Alteration of multiple H3 methylation marks by KDM4A at different oxygen concentrations. (a) Fluorescent Western blots showing levels of H3K9me3, H3K36me3, and H3K27me3 histone methylation marks in induced or uninduced U2OS F-KDM4A cells incubated at 0.1–21% O2. P denotes parental U2OS cells. The membrane was stained simultaneously for H3K9me3, H3K36me3, H3K27me3, H3K4me3, and H3, with methylation marks being normalized against the signal for H3. Representative Western blots are shown and have been cropped to show only relevant molecular weights. Western blots were imaged using Odyssey CLx fluorescent imaging system (LI-COR) and analyzed using Image Studio software (LI-COR). (b) Graphs showing quantification of (i) H3K9me3, (ii) H3K36me3, (iii) H3K27me3, and (iv) H3K4me3 levels from Western blots. Levels of trimethylated lysine marks were normalized to H3 levels and then quantitated relative to those in uninduced cells incubated at the same O2 concentration to discount any non-KDM4A mediated effect in methylation changes. Error bars denote sd and one-way ANOVA with Dunnett’s multiple comparison test was performed using GraphPad Prism; N = 3.

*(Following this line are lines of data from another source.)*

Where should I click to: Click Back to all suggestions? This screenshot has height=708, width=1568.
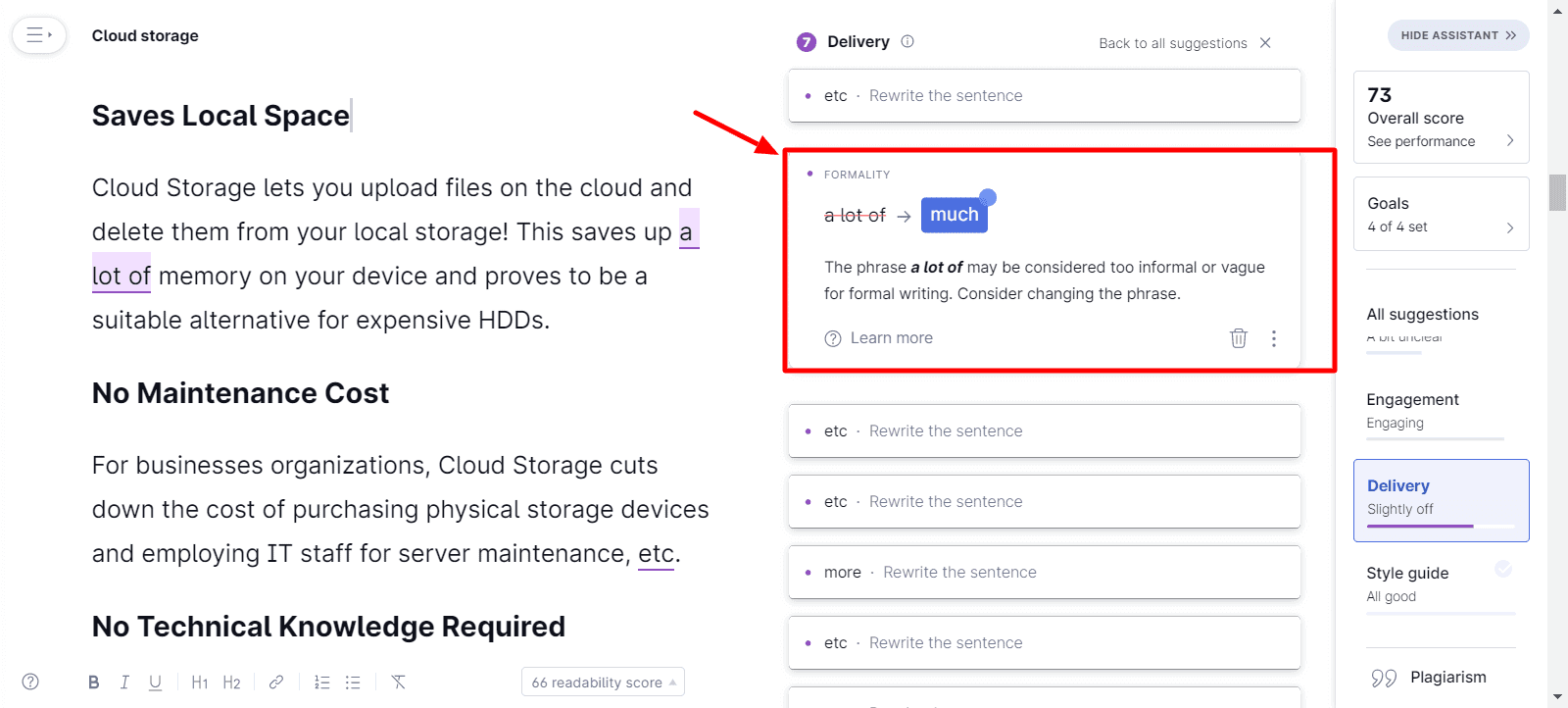click(1173, 43)
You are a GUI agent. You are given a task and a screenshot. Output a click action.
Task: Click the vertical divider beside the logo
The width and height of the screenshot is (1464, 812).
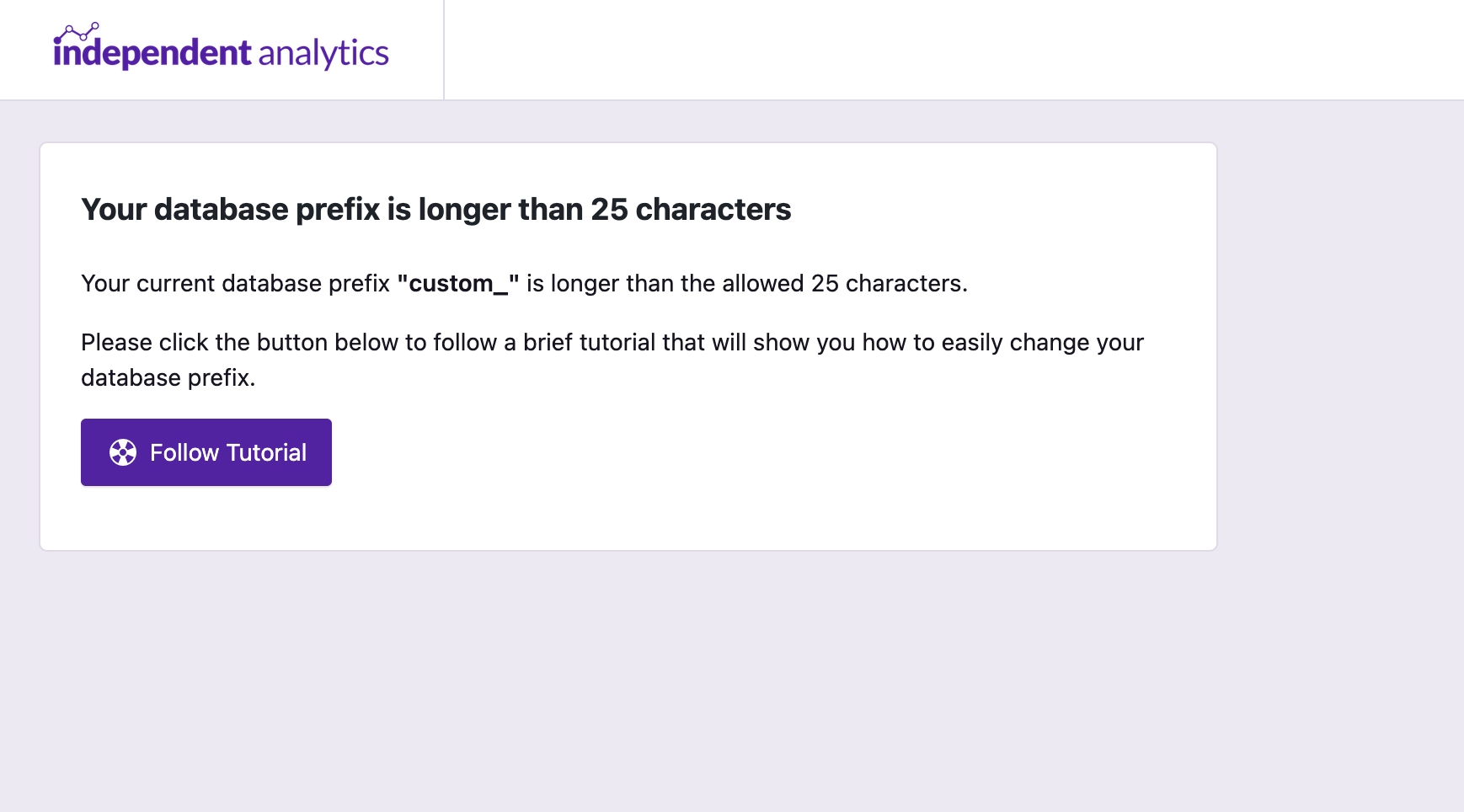pyautogui.click(x=444, y=49)
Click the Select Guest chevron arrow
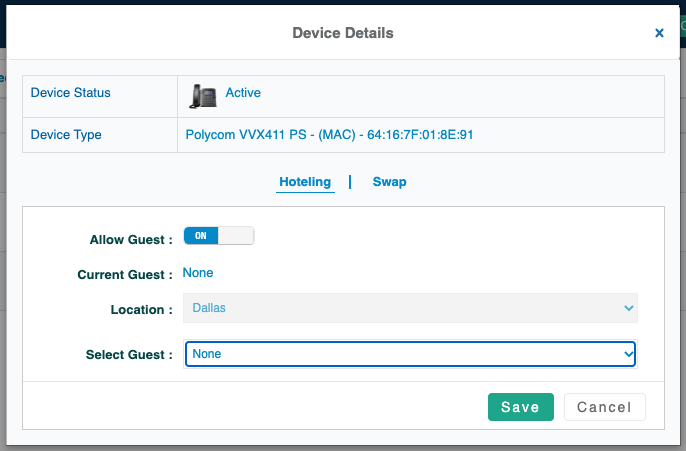 click(628, 354)
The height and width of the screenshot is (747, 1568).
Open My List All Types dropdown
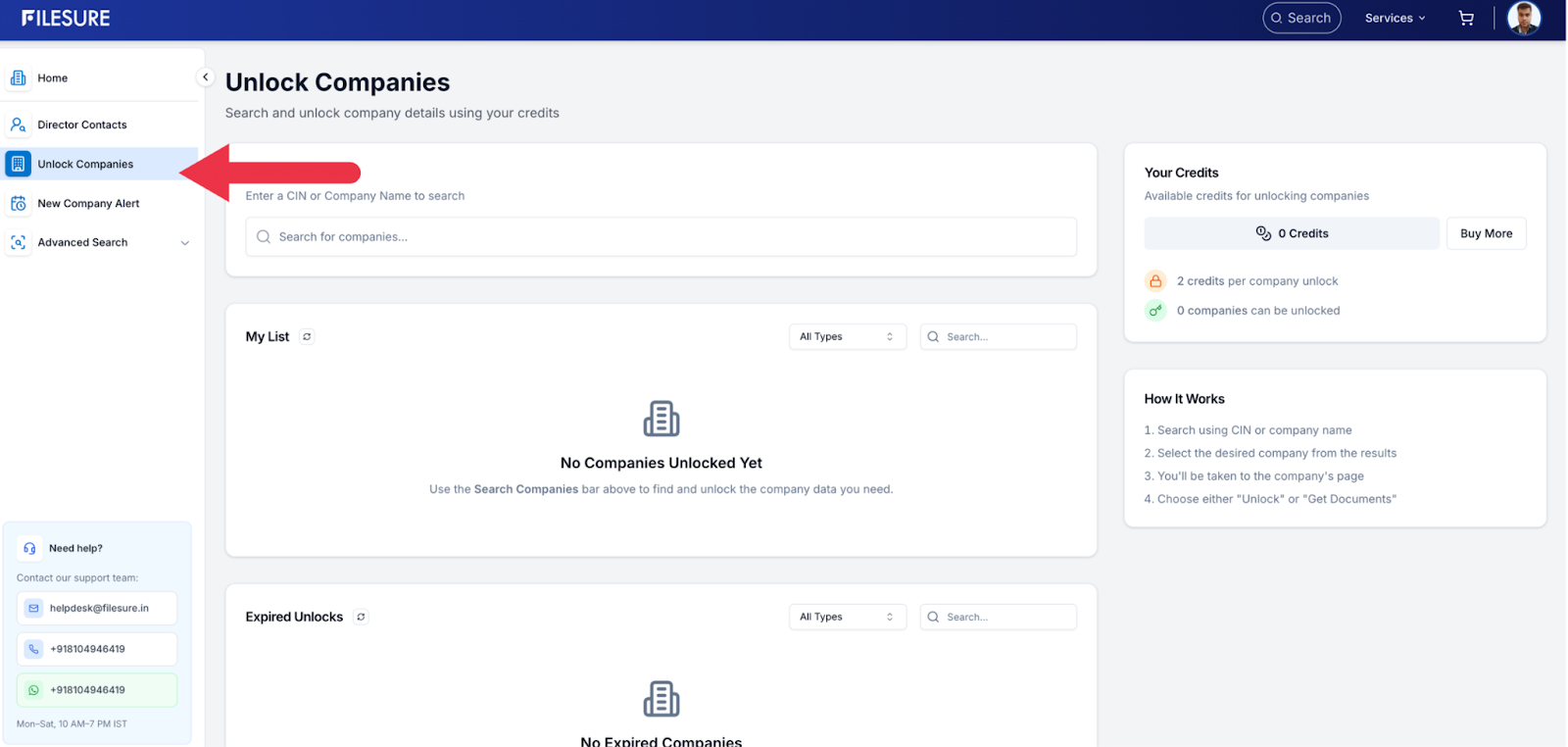pos(847,337)
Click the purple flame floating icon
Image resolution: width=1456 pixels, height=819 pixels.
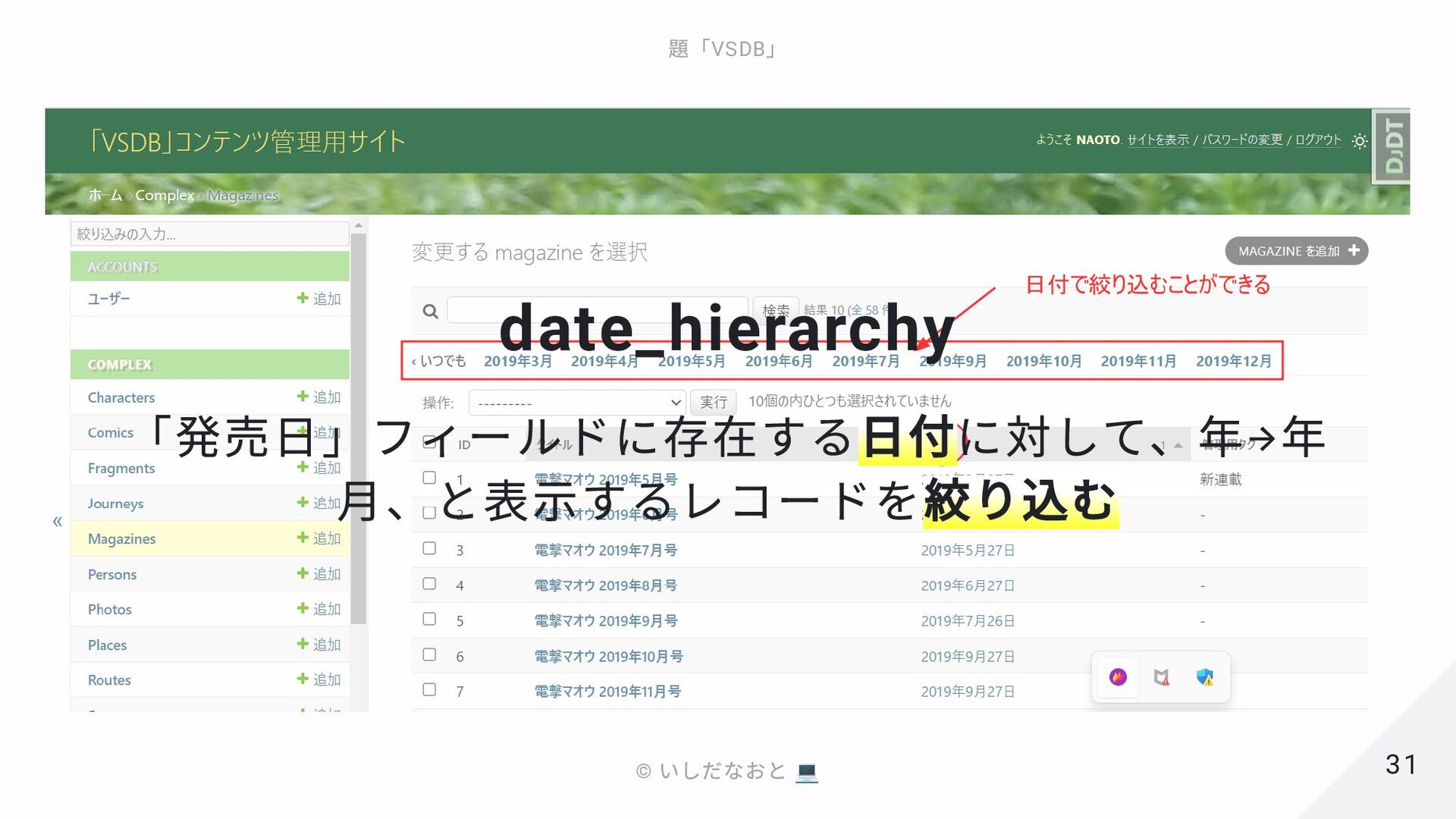1118,677
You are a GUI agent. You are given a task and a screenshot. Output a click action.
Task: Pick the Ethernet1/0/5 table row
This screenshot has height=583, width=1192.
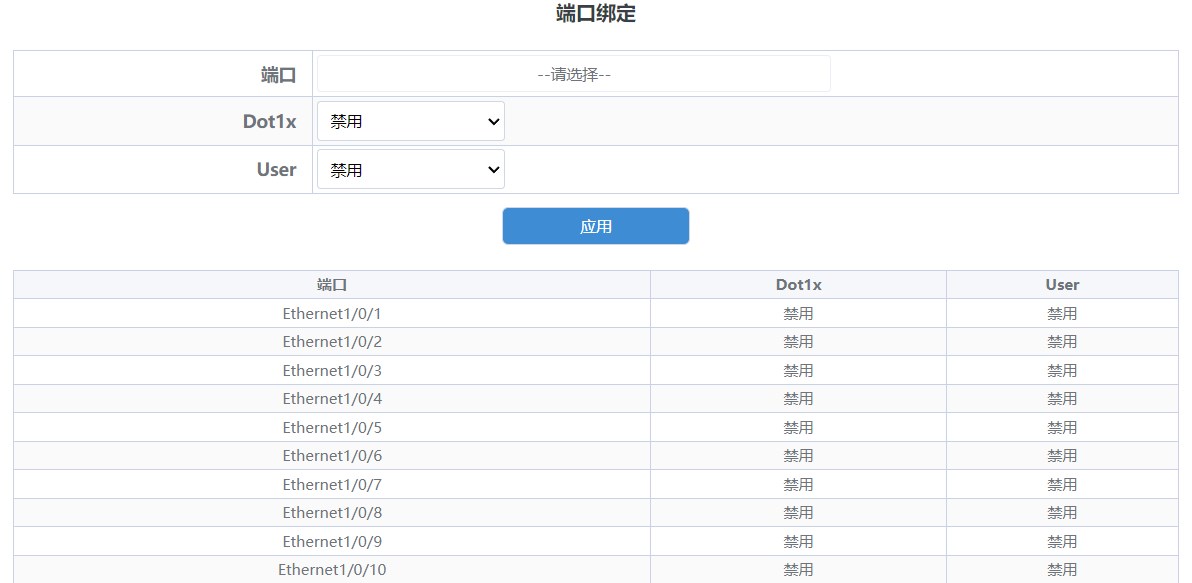[x=595, y=427]
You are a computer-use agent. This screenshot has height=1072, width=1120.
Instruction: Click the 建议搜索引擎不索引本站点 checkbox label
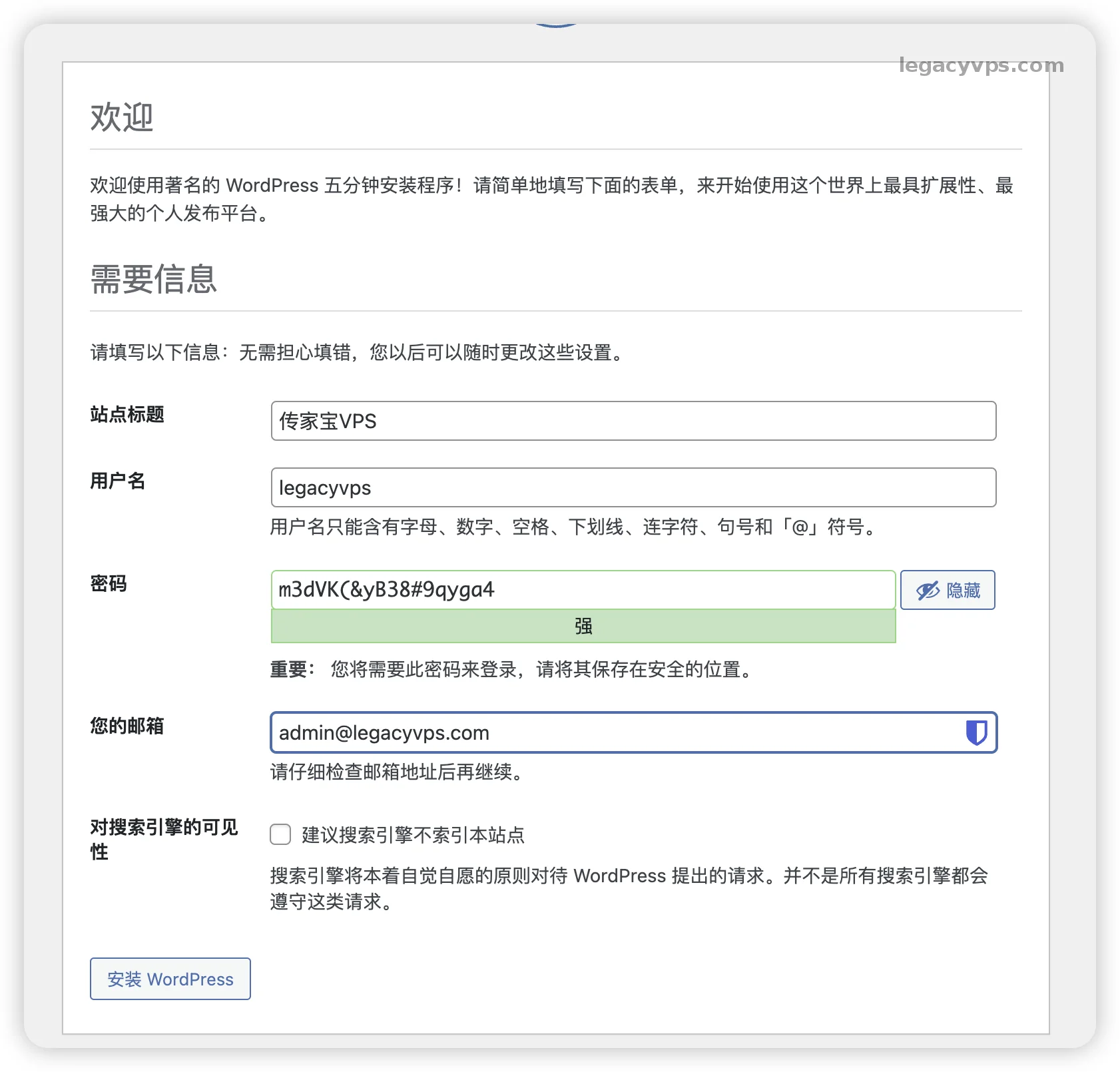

Aberrant histone lysine methylation and altered JmjC-KDM expression levels have been observed in hypoxic disease states such as cancer35 and cardiovascular diseases such as cardiomyopathy and cardiac hypertrophy.32,36,45 The potential involvement of the JmjC-KDMs in these hypoxic diseases highlights the importance of understanding the impact of hypoxia on their activity. Here, we demonstrate a link between the biochemical oxygen sensitivity of isolated KDM4A and the effect of cellular hypoxia on its catalytic activity, with a loss of KDM4A activity in hypoxia resulting in changes to global histone lysine methylation. A comparative study with which to assess the oxygen sensitivity of multiple demethylases using the methods described herein would further develop our understanding of the potential for differential oxygen sensitivity across the JmjC-KDMs, as has previously been observed both in cells21,46 and in vitro, particularly for the KDM4 subfamily.19 Overall, however, these results suggest that KDM4A possesses the potential to act as an oxygen sensor in the context of epigenetic regulation. While these observations are yet to be validated in an endogenous setting, importantly, they present a possible complementary mechanism to the HIF pathway for hypoxic regulation of gene expression.

Methods

Recombinant KDM4A Assays

N-terminally His6-tagged truncated KDM4A1–359 was expressed in Escherichia coli BL21(DE3) cells and purified via nickel affinity followed by size-exclusion chromatography, as reported previously.37 H31–15K9me3 peptide was synthesized using a Liberty Blue automated microwave peptide synthesizer (CEM) and purified via reverse-phase high-performance liquid chromatography (HPLC). Activity assays were performed using the following conditions: 1 μM KDM4A1–359, 200 μM H31–15K9me3, 200 μM 2OG, 100 μM l-ascorbate, and 10 μM Fe2+ in 50 mM HEPES (pH 7.5). Experiments to determine KM values of H31–15K9me3, 2OG, and O2 used these conditions but varied the concentration of the (co)substrate under investigation. For oxygen-dependence assays, the activity of KDM4A1–359 was assessed at varied oxygen concentrations. Peptide and buffer (94 μL) were equilibrated in septa-sealed glass vials for 5 min at 37 °C using a mass flow controller (Brooks Instruments) to control the ratios of O2 to N2. Sequential addition of 2OG (1 μL), l-ascorbate (1 μL), and Fe2+ (2 μL) was followed by initiation of the enzymatic reaction by addition of KDM4A1–359 (1 μL) using gastight Hamilton syringes and incubation at 37 °C for 5 min. The reaction was quenched with MeOH in a 1:1 ratio and 1 μL removed for analysis via MALDI-TOF-MS.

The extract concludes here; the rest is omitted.